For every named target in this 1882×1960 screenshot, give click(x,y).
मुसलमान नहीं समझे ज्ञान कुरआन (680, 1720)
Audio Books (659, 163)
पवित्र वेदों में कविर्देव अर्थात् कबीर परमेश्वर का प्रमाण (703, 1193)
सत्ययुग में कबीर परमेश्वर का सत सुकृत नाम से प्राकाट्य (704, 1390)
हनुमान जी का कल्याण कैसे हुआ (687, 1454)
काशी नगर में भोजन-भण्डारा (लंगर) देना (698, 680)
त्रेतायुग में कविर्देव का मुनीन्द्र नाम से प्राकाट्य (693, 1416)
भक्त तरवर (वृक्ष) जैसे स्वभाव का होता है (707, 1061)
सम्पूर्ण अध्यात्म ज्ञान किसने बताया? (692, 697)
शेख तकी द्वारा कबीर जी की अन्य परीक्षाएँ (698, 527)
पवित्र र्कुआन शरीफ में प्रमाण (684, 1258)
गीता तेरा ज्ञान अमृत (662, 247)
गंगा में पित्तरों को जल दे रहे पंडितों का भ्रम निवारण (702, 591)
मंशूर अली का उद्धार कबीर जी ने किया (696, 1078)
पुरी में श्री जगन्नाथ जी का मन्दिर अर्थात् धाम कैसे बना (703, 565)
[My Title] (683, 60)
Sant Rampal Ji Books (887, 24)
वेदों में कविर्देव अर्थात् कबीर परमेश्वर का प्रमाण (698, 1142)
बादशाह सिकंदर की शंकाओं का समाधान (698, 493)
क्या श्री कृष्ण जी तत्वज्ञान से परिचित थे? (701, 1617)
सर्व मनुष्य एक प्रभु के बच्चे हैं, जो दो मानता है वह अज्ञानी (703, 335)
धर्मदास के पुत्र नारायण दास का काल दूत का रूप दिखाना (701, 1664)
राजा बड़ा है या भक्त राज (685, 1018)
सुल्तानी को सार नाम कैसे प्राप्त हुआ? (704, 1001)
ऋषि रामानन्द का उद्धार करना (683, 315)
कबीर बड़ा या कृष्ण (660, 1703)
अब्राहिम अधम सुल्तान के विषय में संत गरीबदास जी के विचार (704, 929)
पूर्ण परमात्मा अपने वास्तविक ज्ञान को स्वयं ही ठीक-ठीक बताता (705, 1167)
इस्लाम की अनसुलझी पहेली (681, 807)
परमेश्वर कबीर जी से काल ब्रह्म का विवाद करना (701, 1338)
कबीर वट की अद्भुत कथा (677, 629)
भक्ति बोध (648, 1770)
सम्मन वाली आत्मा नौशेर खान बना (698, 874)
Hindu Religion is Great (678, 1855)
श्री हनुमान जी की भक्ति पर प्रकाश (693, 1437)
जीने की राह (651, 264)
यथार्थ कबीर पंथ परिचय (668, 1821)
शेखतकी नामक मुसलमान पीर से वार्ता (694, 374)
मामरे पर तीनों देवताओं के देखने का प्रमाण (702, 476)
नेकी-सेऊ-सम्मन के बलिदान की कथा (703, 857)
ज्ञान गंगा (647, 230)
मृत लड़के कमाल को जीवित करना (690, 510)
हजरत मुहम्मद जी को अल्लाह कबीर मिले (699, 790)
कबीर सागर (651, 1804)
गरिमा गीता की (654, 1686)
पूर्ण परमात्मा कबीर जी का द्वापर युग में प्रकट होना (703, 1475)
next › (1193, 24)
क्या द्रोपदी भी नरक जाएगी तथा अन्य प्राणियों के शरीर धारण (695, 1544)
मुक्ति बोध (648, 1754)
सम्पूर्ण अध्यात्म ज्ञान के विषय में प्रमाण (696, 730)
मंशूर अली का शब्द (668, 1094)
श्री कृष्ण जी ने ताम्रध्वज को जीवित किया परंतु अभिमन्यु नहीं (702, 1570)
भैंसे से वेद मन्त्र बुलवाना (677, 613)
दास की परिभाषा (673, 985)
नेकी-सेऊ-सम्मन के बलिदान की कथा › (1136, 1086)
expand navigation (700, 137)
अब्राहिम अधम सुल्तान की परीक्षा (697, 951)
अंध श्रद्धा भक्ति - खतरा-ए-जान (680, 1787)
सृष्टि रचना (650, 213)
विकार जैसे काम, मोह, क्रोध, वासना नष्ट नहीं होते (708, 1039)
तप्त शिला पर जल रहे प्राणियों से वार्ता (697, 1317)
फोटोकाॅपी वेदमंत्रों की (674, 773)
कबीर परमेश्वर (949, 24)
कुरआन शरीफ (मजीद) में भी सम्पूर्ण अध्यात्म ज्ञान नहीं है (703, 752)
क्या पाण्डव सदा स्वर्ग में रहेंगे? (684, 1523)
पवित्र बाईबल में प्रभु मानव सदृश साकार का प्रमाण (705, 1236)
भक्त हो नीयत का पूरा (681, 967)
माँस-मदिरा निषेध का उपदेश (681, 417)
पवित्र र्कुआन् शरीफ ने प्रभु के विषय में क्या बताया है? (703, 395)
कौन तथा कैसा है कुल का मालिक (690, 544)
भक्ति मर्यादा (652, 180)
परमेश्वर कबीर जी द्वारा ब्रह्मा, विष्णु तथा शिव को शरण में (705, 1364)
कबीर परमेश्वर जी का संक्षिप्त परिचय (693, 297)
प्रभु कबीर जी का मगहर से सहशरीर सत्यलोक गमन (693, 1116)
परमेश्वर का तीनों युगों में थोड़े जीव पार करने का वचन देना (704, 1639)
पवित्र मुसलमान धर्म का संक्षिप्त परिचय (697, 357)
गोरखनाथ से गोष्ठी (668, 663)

================

_EXERCISE REQUIREMENTS:_
All that belongs in your answer is the stretch of entries above from the line with "गीता तेरा ज्ञान अमृत (662, 247)" through the line with "नेकी-सेऊ-सम्मन के बलिदान की कथा ›", printed exactly.

_EXERCISE OUTPUT:_
गीता तेरा ज्ञान अमृत (662, 247)
गंगा में पित्तरों को जल दे रहे पंडितों का भ्रम निवारण (702, 591)
मंशूर अली का उद्धार कबीर जी ने किया (696, 1078)
पुरी में श्री जगन्नाथ जी का मन्दिर अर्थात् धाम कैसे बना (703, 565)
[My Title] (683, 60)
Sant Rampal Ji Books (887, 24)
वेदों में कविर्देव अर्थात् कबीर परमेश्वर का प्रमाण (698, 1142)
बादशाह सिकंदर की शंकाओं का समाधान (698, 493)
क्या श्री कृष्ण जी तत्वज्ञान से परिचित थे? (701, 1617)
सर्व मनुष्य एक प्रभु के बच्चे हैं, जो दो मानता है वह अज्ञानी (703, 335)
धर्मदास के पुत्र नारायण दास का काल दूत का रूप दिखाना (701, 1664)
राजा बड़ा है या भक्त राज (685, 1018)
सुल्तानी को सार नाम कैसे प्राप्त हुआ? (704, 1001)
ऋषि रामानन्द का उद्धार करना (683, 315)
कबीर बड़ा या कृष्ण (660, 1703)
अब्राहिम अधम सुल्तान के विषय में संत गरीबदास जी के विचार (704, 929)
पूर्ण परमात्मा अपने वास्तविक ज्ञान को स्वयं ही ठीक-ठीक बताता (705, 1167)
इस्लाम की अनसुलझी पहेली (681, 807)
परमेश्वर कबीर जी से काल ब्रह्म का विवाद करना (701, 1338)
कबीर वट की अद्भुत कथा (677, 629)
भक्ति बोध (648, 1770)
सम्मन वाली आत्मा नौशेर खान बना (698, 874)
Hindu Religion is Great (678, 1855)
श्री हनुमान जी की भक्ति पर प्रकाश (693, 1437)
जीने की राह (651, 264)
यथार्थ कबीर पंथ परिचय (668, 1821)
शेखतकी नामक मुसलमान पीर से वार्ता (694, 374)
मामरे पर तीनों देवताओं के देखने का प्रमाण (702, 476)
नेकी-सेऊ-सम्मन के बलिदान की कथा (703, 857)
ज्ञान गंगा (647, 230)
मृत लड़के कमाल को जीवित करना (690, 510)
हजरत मुहम्मद जी को अल्लाह कबीर मिले (699, 790)
कबीर सागर (651, 1804)
गरिमा गीता की (654, 1686)
पूर्ण परमात्मा कबीर जी का द्वापर युग में प्रकट होना (703, 1475)
next › (1193, 24)
क्या द्रोपदी भी नरक जाएगी तथा अन्य प्राणियों के शरीर धारण (695, 1544)
मुक्ति बोध (648, 1754)
सम्पूर्ण अध्यात्म ज्ञान के विषय में प्रमाण (696, 730)
मंशूर अली का शब्द (668, 1094)
श्री कृष्ण जी ने ताम्रध्वज को जीवित किया परंतु अभिमन्यु नहीं (702, 1570)
भैंसे से वेद मन्त्र बुलवाना (677, 613)
दास की परिभाषा (673, 985)
नेकी-सेऊ-सम्मन के बलिदान की कथा › (1136, 1086)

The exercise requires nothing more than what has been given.